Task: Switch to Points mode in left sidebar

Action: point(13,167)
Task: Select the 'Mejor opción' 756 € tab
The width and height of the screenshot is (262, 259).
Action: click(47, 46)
####
Write out every line of the material again, exactly as it reads.

### REPLY
Task: Switch to Points mode in left sidebar

Action: point(13,167)
Task: Select the 'Mejor opción' 756 € tab
The width and height of the screenshot is (262, 259).
Action: click(47, 46)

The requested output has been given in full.